The Cheetah Plains winter programme is a wake-up call at 06:00, followed by drinks and then departing for a drive at 06:30, returning at 09:30 for brunch and then an optional walk. High tea is served at 15:30 and the drive departs at 16:00, returning at 19:00, followed by dinner. They do away with breakfast and lunch, and instead offer brunch and high tea, which is a good alternative and maybe more lodges should look at this.
We were introduced to our ranger Jacques and our tracker, Patrick, and set off for the afternoon game drive which produced another huge herd of buffalo, elephants on two occasions, nyala, steenbuck, duiker, hippo, wildebeest, zebra, white-tailed mongoose, genet, civet, lesser bushbaby and then some rhino.
Dinner was enjoyed under the stars, and consisted of a good old South African braai, with a choice of meats, salads, starch, desserts, etc. Both times dinner was served under the stars in their boma, just off the lounge and pub area, as were brunch on both occasions. Brunch had a choice of hot and cold dishes, fruit, juice, cereals, yoghurts, bacon, sausages, mushrooms, eggs, toast, coffee, tea, etc.

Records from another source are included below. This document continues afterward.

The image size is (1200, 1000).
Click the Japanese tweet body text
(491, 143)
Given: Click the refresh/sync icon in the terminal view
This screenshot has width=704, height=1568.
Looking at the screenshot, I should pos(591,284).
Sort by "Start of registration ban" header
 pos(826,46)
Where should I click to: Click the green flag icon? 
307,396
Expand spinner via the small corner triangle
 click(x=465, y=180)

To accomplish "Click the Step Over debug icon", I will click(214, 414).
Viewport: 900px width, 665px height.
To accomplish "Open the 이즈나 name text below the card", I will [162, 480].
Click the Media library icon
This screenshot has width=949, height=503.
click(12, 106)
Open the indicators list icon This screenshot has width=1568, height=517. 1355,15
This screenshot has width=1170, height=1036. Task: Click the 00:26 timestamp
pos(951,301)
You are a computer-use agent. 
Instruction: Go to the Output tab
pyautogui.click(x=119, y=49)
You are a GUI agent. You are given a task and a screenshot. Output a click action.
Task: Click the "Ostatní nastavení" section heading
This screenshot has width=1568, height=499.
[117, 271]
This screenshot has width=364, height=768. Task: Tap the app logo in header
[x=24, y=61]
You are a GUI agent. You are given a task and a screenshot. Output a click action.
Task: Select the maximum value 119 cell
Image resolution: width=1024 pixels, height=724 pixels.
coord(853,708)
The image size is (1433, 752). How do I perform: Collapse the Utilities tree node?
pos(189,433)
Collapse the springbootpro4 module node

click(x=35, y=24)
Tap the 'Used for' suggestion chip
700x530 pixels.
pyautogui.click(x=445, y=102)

The morning drive produced the usual animal sightings, but this time also two honey badgers – a rare sight – and two old male lions that we followed for a while. Our ranger, Jacques and our tracker Patrick, knew of a hyaena den which we also visited. However, all that was seen here on this occasion were two adult hyaena – the cubs did not want to show themselves. After this drive we returned to the lodge for brunch and to catch up on some relaxing.
That afternoon’s drive was more exciting. We saw all the usual animals again, including all of the big-5 in one drive. We also went back to the hyaena den, where we found the five young hyaena with not an adult in sight. In fact, upon stopping there, no animals were visible, but being the inquisitive animals that they are, one by one the hyaena’s came out to see what was going on and some quality time was spent with them. We followed a group of five lionesses wandering down the road and got pretty close to them and then when it was dark, we stopped at a tree where there was a leopard kill - a female leopard had killed an impala and taken it up a tree. She also had two cubs with her, but we did not see them. This was a fairly fresh kill, with blood still fresh and running down the dead impala’s neck and the leopard was beginning to feed. A hyaena was present at this site, and this may have been the reason that the two cubs did not show themselves.
That next morning we came upon the group of lionesses that we had seen the previous evening. They had killed a buffalo and were busy consuming this in some long grass. They had obviously been feeding for most of the night, as their bellies were quite full and they were pretty lethargic. We also went to the leopard kill, where we saw the female and one of her cubs in a tree, with the other one down on the ground. The mother was not letting the cub feed with her, and after a few snarls from the mother, this cub left the tree to join the other one on the ground. It was shortly after this that Jacques also left the sighting, a little prematurely I thought, as we had not spent too long here at all. On this drive all the usual suspects were also seen and we returned to the lodge for brunch.
This lodge has some good things going for it. Their tariffs are reasonable and their traversing area is quite large with animal sightings being plentiful in this area.